Published in final edited form as: Cancer Causes Control. 2008 Aug 15;20(1):27–34. doi: 10.1007/s10552-008-9213-y

Oral Contraceptives and the Risk of All Cancers Combined and Site-Specific Cancers in Shanghai

Karin A Rosenblatt 1, Dao L Gao 2, Roberta M Ray 3, Zakia C Nelson 3, Karen J Wernli 3,4, Wenjin Li 3, David B Thomas 3,4
PMCID: PMC2628413  NIHMSID: NIHMS60690  PMID: 18704712

Abstract

From 1998 to 1991, an in-person baseline interview was administered to approximately 267,400 female textile workers in Shanghai, China.. The cohort was followed until July, 2000 for incident cancer cases. Incidence rate ratios (RR) for 12 types of cancer in users of oral contraceptives (OCs) were calculated using Cox Proportional Hazards analysis. There was a reduced risk of uterine corpus cancer for women who had ever used OCs (RR=0.68, 95% CI=0.45–1.04) and a trend of decreasing risk with increasing duration of use (p=0.015). There was an increased risk of colon cancer in women who had used OCs for 10 years or more (RR=1.56, 95% CI=1.01–2.40) and an increased risk of rectal cancer in women who had ever used OCs (RR=1.31, 95% CI=0.98–1.75), with a trend of increasing risk with increasing duration of use (p=0.017), but these associations may have been due to uncontrolled confounding by physical activity or other non-causal factors. No associations were observed between OCs and the risk of all cancers combined or for any of the 9 other cancers. It is unlikely that the use of OCs has contributed to the temporal trends in cancer incidence in China in recent decades.
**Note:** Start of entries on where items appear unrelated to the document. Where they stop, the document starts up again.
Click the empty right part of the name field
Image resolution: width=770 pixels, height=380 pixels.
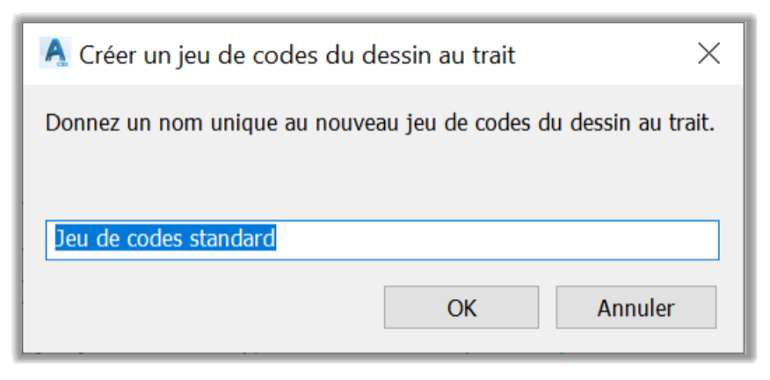[x=496, y=240]
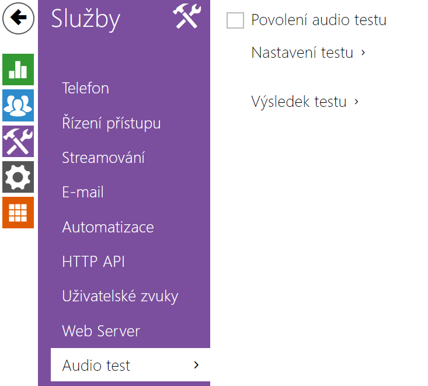Open the HTTP API page
The image size is (428, 386).
click(x=93, y=262)
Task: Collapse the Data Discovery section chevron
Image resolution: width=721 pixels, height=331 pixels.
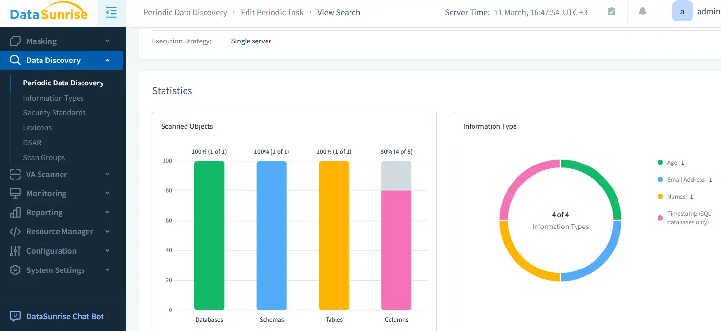Action: [107, 60]
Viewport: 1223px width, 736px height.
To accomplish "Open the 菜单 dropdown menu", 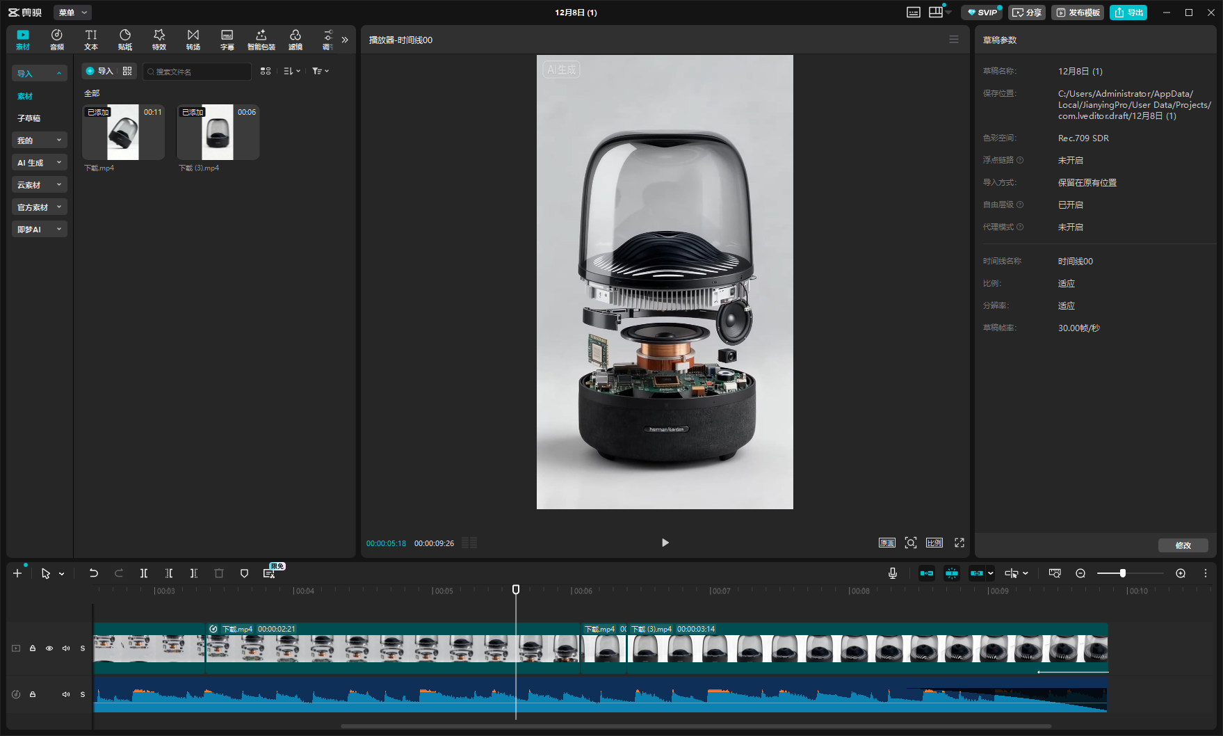I will tap(72, 13).
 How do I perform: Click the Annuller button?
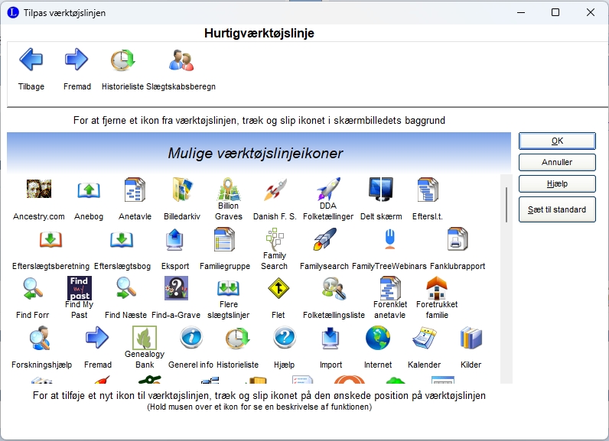(556, 162)
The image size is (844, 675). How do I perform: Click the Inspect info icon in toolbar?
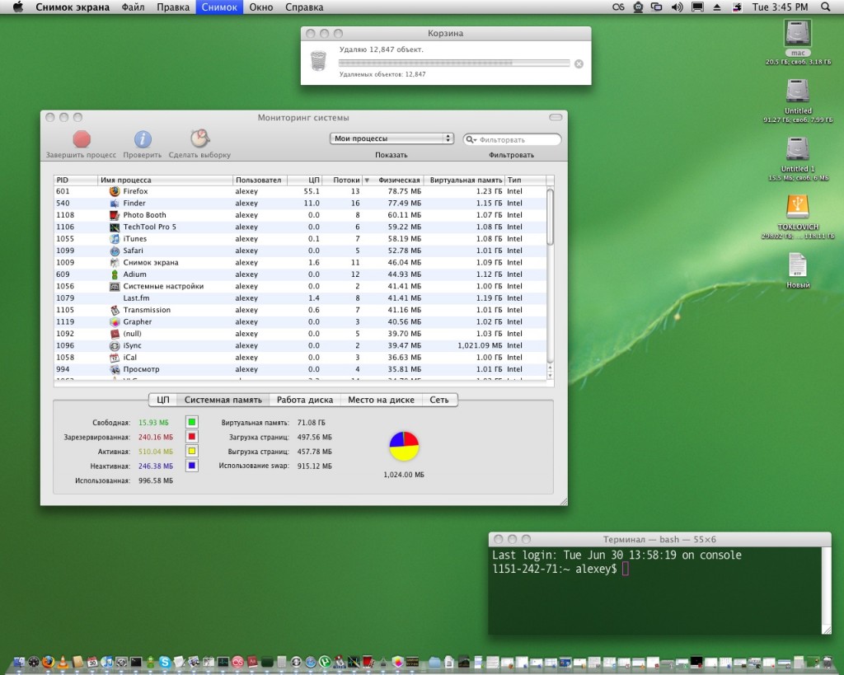(x=143, y=139)
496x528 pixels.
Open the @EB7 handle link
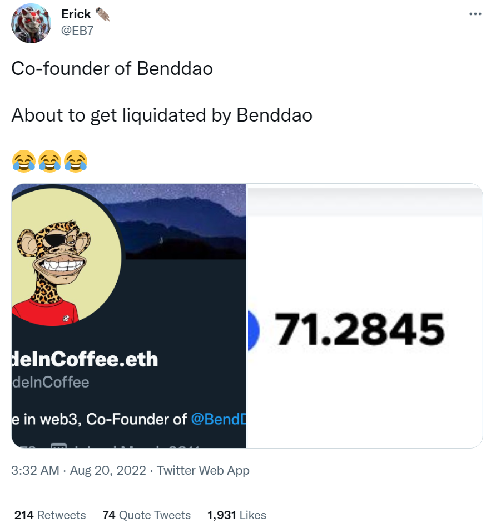77,31
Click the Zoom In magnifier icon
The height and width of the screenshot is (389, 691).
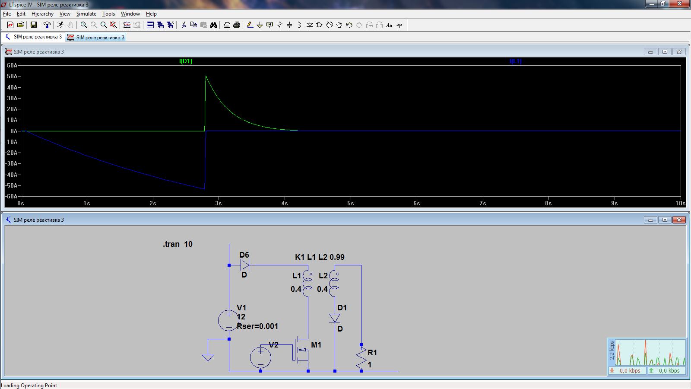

Keywords: neoplasms, oral contraceptives, cohort studies, China

Introduction

Combined oral contraceptives (OCs) have been associated with a reduced risk of ovarian and endometrial cancers, an increased risk of cervical cancer and liver cancers, and an increased risk of breast cancer among recent users [1].

Pill No. 1, the main OC used in China, consisted of 0.625 mg. of norethisterone and 0.035 mg. ethinyl estrdiol until 1974 and 0.3 mg. norethisterone and 0.03 mg. ethinyl estradiol after 1974 [2]. Few women used other formulations, providing the opportunity to investigate the possible influence of a single product (albeit in two doses) on the risk of cancer. Virtually all prior studies have been of multiple formulations, and their possible associations with various neoplasms were only assessed in the aggregate.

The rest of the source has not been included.